Mr Latina said controlling the pest was a vital step in ensuring a future for the region’s orchards.
‘‘It’s very crucial that fruit fly is controlled,’’ the Cobram orchardist said.
‘‘Once you get fruit fly in your fruit it’s hard to detect.
‘‘You send your fruit to markets and as people buy them and cut into them they find they’re filled with maggots. That’s something we really don’t want.
‘‘If the town doesn’t protect itself, it just puts more pressure on us.
‘‘Without protective measures we’ll have no income at all.’’
Mr Latina said the baits delivered to homes in September would soon expire, but said residents would have to pay for a replacement.
Since the pilot program had ended, he hoped the community would be prepared to spend a few dollars to support local orchards.
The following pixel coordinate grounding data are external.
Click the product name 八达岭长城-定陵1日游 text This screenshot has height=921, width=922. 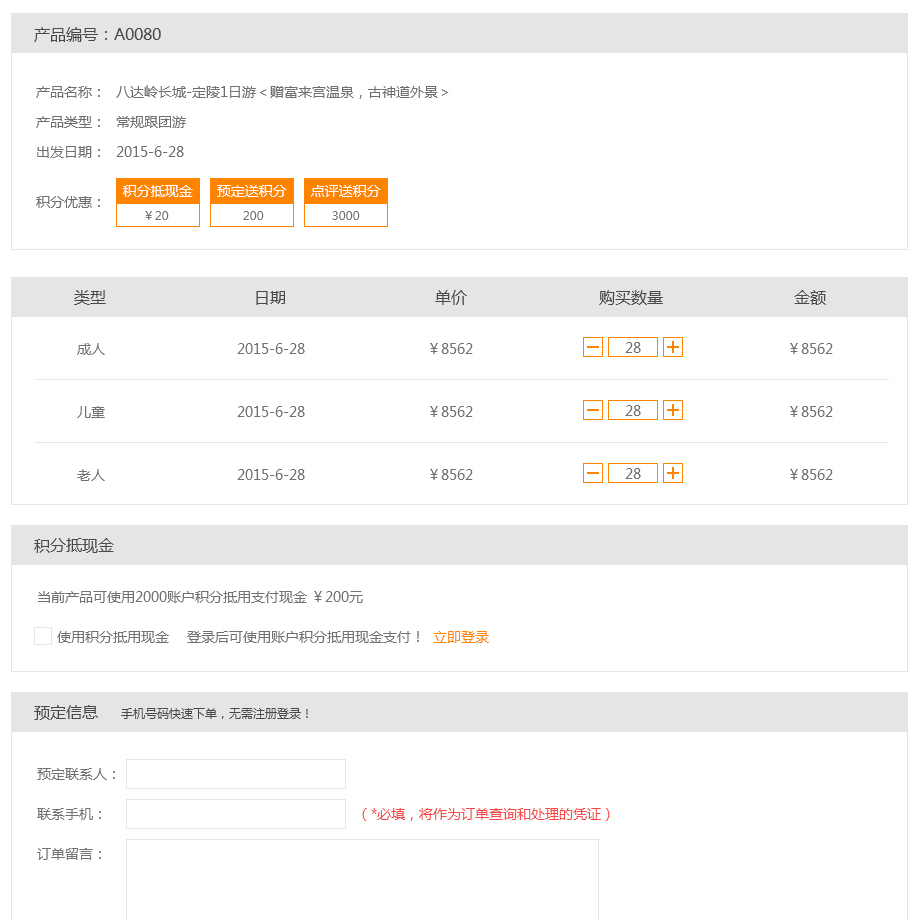[282, 92]
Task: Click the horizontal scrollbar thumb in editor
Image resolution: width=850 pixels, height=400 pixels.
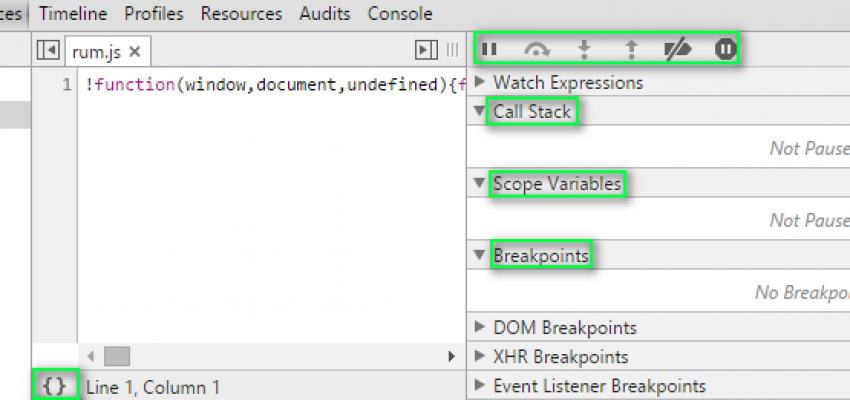Action: pos(117,355)
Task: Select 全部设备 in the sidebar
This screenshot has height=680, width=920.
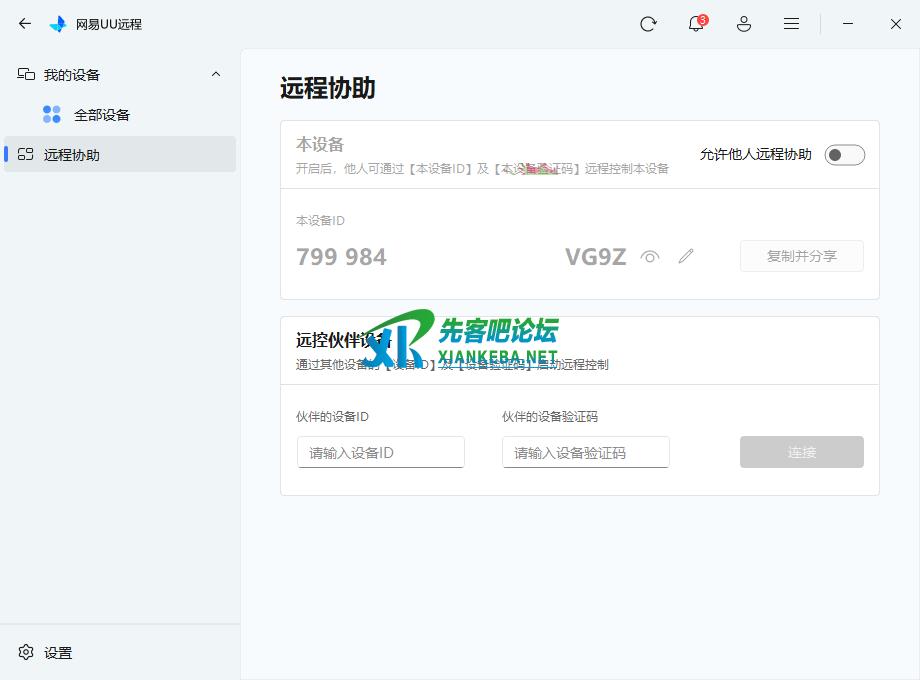Action: 102,115
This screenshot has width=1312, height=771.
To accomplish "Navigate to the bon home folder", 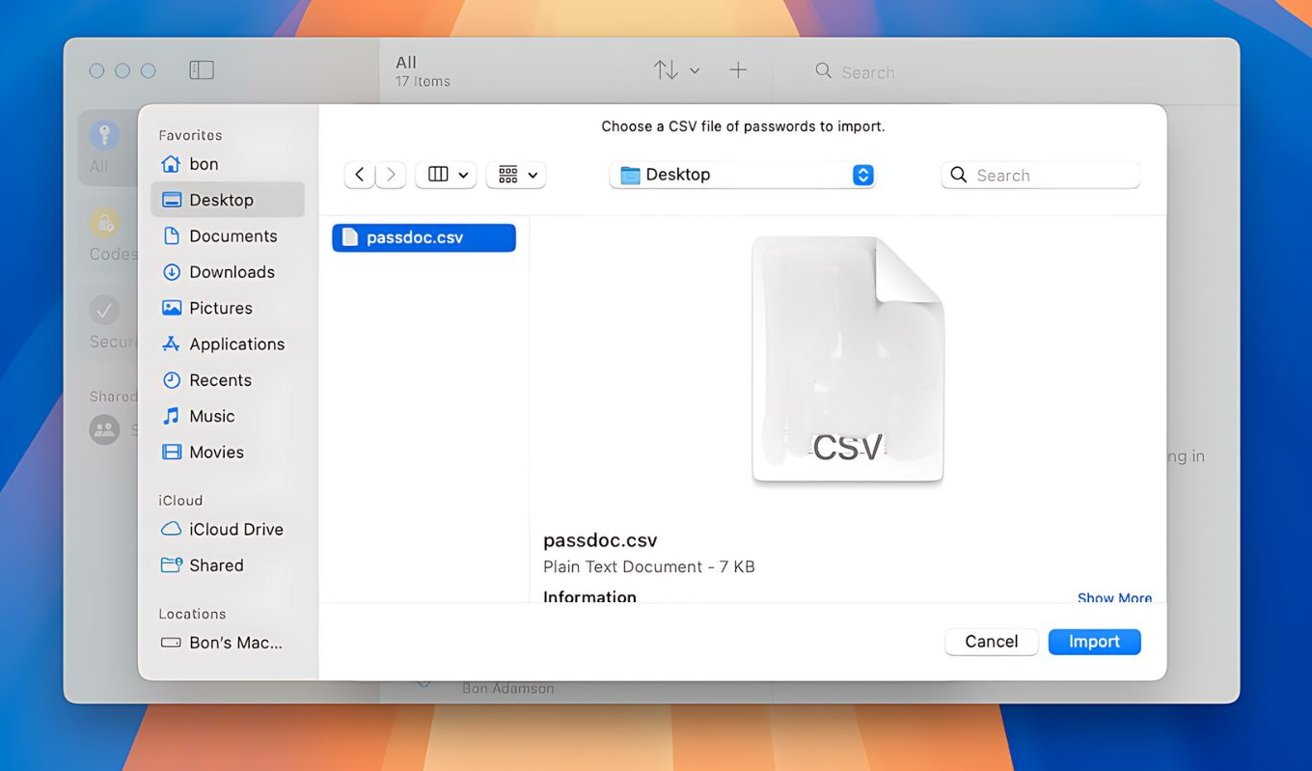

‘‘Unfortunately the amulet that we’re using only lasts around three to four months, so we’re hoping they’re happy to spend about $10 a year to protect their garden and our livelihoods,’’ Mr Latina said.
‘‘This has been a bit of a public awareness campaign.
‘‘We want people to think that on the first day of spring you’ve got to do something about the fruit flies, and then again on the first day of summer.
‘‘We try and protect our fruit but we need the town’s help too.’’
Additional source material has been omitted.